The task: Write out each record exactly as it stands. No pictures belong in the copy.
* * *
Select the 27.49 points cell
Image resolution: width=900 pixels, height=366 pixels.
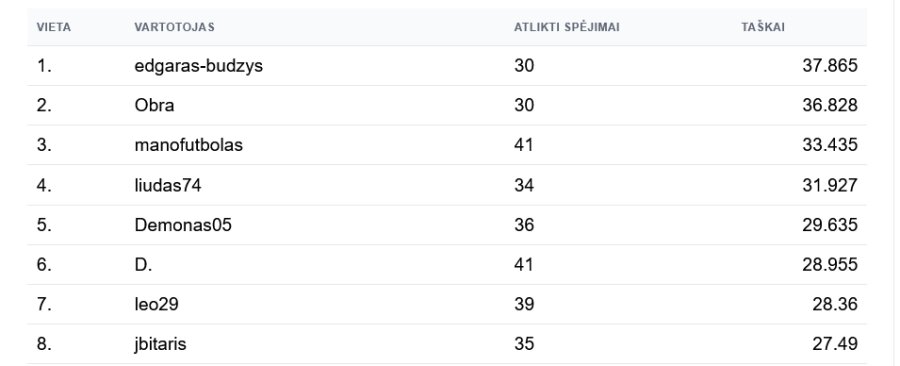(835, 344)
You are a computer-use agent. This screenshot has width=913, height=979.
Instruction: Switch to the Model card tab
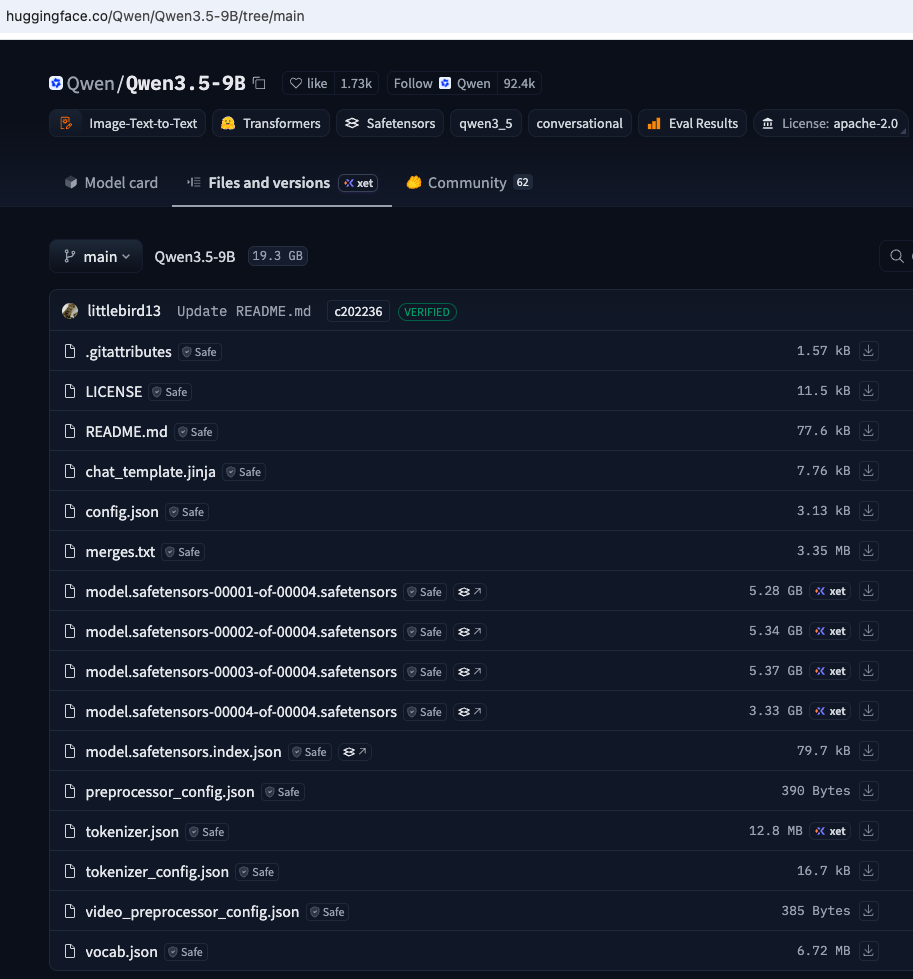click(111, 183)
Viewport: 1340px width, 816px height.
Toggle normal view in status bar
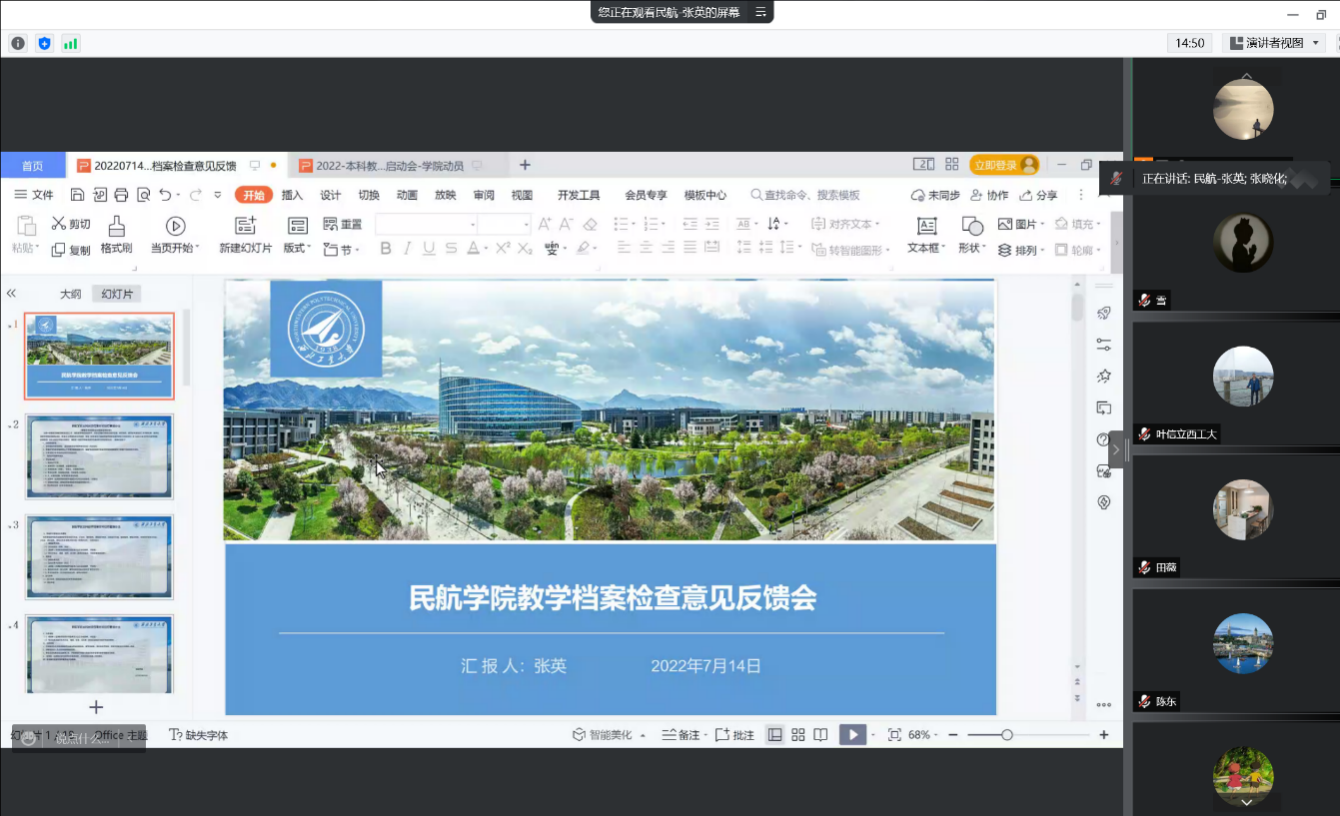(774, 735)
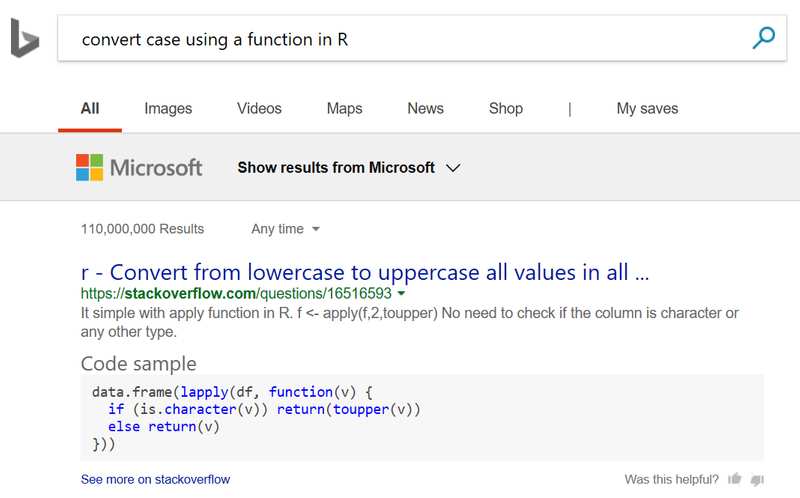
* * *
Expected answer:
Select the 27.49 points cell
Image resolution: width=900 pixels, height=366 pixels.
(835, 344)
You are a computer-use agent. This screenshot has width=913, height=979.
Instruction: Switch to the Model card tab
click(111, 183)
Viewport: 1340px width, 816px height.
Toggle normal view in status bar
(774, 735)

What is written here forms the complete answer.